Камиль отошел от кровати, повернулся к Максу спиной и провел рукой по деревянным полкам работы Мориса Дюпле. На стене над ними плотник вырезал странную эмблему – великолепный орел с растопыренными когтями, наподобие римского.
– Такой героизм, – медленно сказал Камиль, – да еще в ночной сорочке. Политика – служанка разума. Кощунство заставлять человеческий разум противоречить себе и во имя политики призывать к тому, что запрещает мораль.
– И это говорите вы, – устало промолвил Робеспьер, – вы, с вашей развращенностью.
– Деньгами?
– Нет. Есть множество других способов. Развратить может дружба. Ваши привязанности так… неистовы. Ваша ненависть так внезапна, так сильна.
– Вы про Мирабо? И не надоест же вам. Я знаю, он меня использовал, чтобы вызывать в толпе чувства, в которые сам не верил. А теперь и вы туда же. Вы не верите ни единому слову из тех, что «позволяете» мне говорить. Мне тяжело с этим смириться.
– Поймите, – спокойно сказал Робеспьер, – если мы хотим быть такими, как Сюло и эта девица, мы должны не попасться в силки наших личных заблуждений, личных надежд – и считать себя всего лишь орудиями судьбы, которая выше нас. Революция совершилась бы, даже не родись мы на свет.
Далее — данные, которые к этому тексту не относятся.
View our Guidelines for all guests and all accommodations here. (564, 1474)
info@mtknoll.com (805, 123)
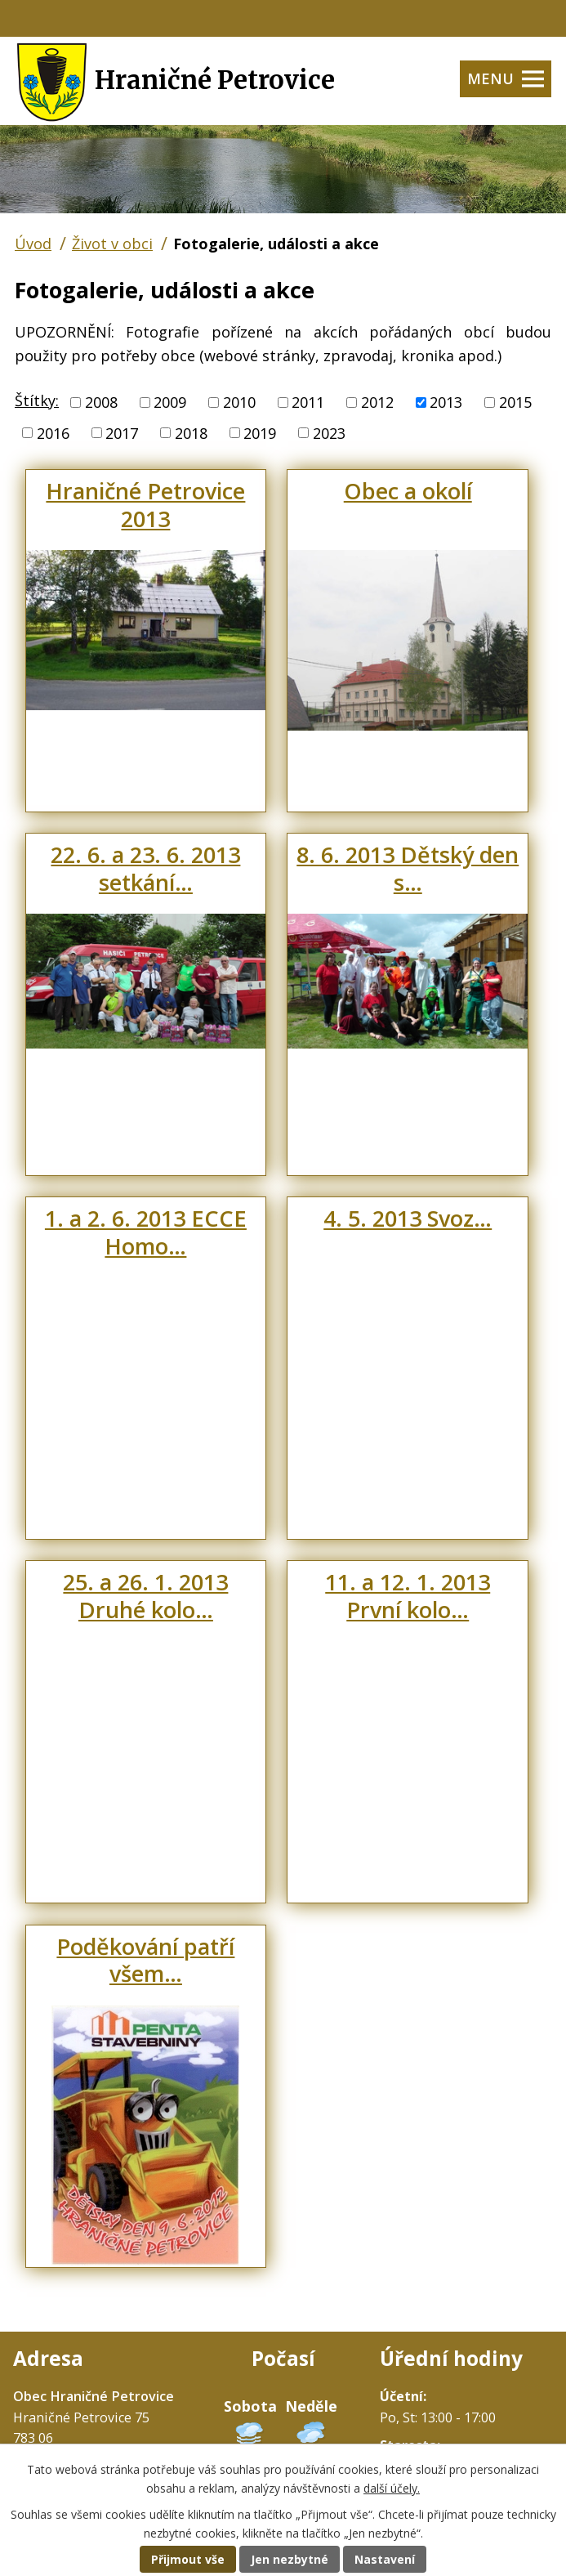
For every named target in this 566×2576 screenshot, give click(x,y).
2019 (259, 432)
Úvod (33, 243)
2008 (101, 402)
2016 (53, 432)
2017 (121, 432)
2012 (377, 402)
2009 (170, 402)
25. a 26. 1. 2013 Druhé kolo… (145, 1596)
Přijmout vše (188, 2559)
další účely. (391, 2488)
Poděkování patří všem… (145, 1960)
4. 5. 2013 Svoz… (407, 1218)
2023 (329, 432)
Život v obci (112, 243)
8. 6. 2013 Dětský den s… (407, 868)
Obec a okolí (408, 491)
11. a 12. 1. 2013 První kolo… (407, 1596)
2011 (308, 402)
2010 (239, 402)
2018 (191, 432)
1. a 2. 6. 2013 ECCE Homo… (146, 1232)
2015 (515, 402)
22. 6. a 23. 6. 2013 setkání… (145, 868)
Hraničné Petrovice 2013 (145, 505)
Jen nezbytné (289, 2559)
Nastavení (384, 2559)
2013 (446, 402)
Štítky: (37, 400)
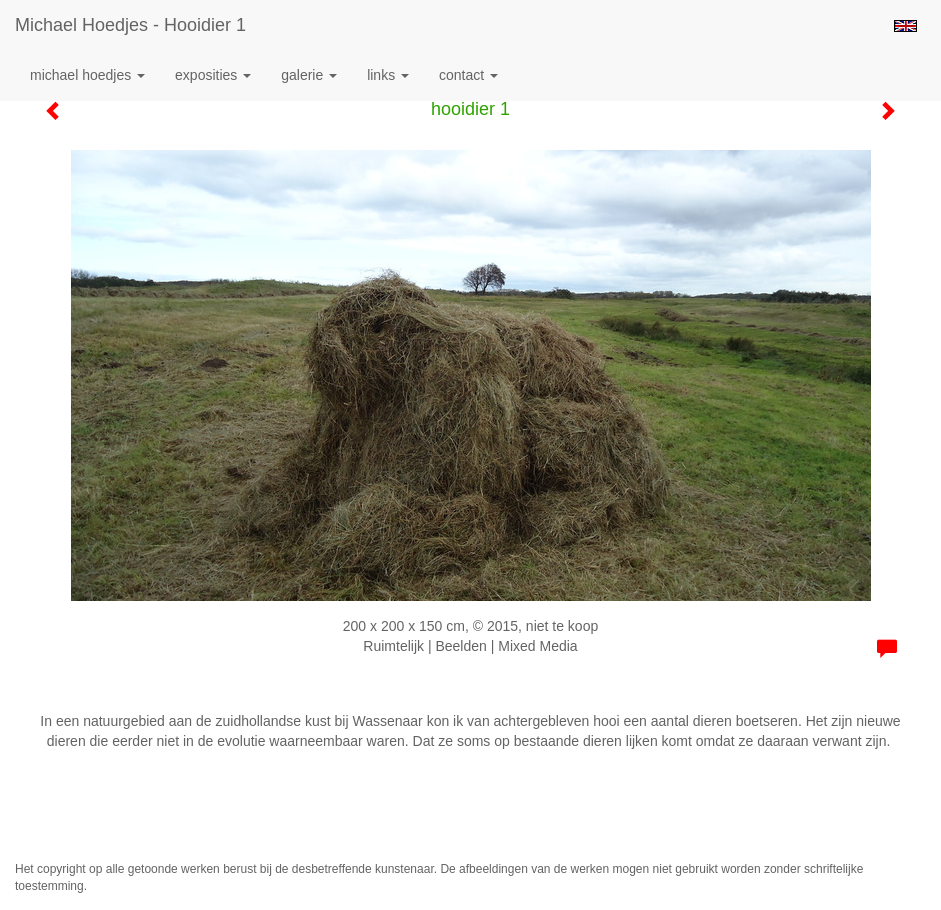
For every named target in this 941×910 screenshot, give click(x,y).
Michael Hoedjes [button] (87, 75)
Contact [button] (468, 75)
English (905, 26)
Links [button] (388, 75)
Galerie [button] (309, 75)
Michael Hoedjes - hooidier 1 (130, 25)
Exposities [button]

– Я так не думаю, – ответил Камиль. – Такая мысль умаляет мое место во вселенной. – Он принялся поднимать упавшие листки. – Если захотите по-настоящему разозлить Элеонору, в смысле Корнелию, швыряйте их на пол и просите, чтобы вам их подняли, как ребенок. Лолотта сразу уходит.
– Спасибо, попробую. – Робеспьер зашелся кашлем.
– Сен-Жюст вас навещает?
– Нет, он не выносит больных.
Под глазами Робеспьера темнели синяки. Камиль вспомнил сестру за несколько месяцев до смерти. Он отбросил эту мысль – просто отказывался ее принимать.
– А вы с Дантоном неплохо устроились. Мне придется два часа кряду заикаться перед якобинцами, и, возможно, меня снова собьет с ног безумный скрипичный мастер, а торговцы всех мастей затопчут в прах. А в это время Дантон будет тискать свою новую подружку, а вы будете лежать здесь в не слишком сильном жару. Если вы орудие судьбы и любой может вас заменить, почему бы вам не отдохнуть хоть немного?
– До некоторой степени все мы ответственны за нашу судьбу. Если я позволю себе роздых, Бриссо, Ролан и Верньо начнут замышлять, как лишить меня головы.
– Вы же сказали, что вас это не тревожит. Что вы к этому готовы.
– Я многое должен успеть, прежде чем это произойдет. К тому же такие мысли не лучший отдых, не правда ли?
– Святые не отдыхают, – сказал Камиль. – И я предпочитаю думать, что хотя мы с вами лишь орудия судьбы, заменить нас некем, ибо мы, подобно святым, служим божественной цели и посему исполнены благодати.
Выходил он из дома Дюпле вместе с Шарлоттой и подумал, что с ней обходятся неоправданно жестоко. Она стояла на улице Оноре, и слезы струились по ее упрямому кошачьему личику.
– Он не посмел бы со мной так обращаться, если бы знал мои чувства, – сказала она. – Эти ужасные женщины изменяют его до неузнаваемости. Делают из него спесивца, который с утра до ночи думает о себе одном, о том, какой он необыкновенный. Да, он особенный, но зачем без конца об этом твердить? Он совершенно лишен здравого смысла и чувства меры.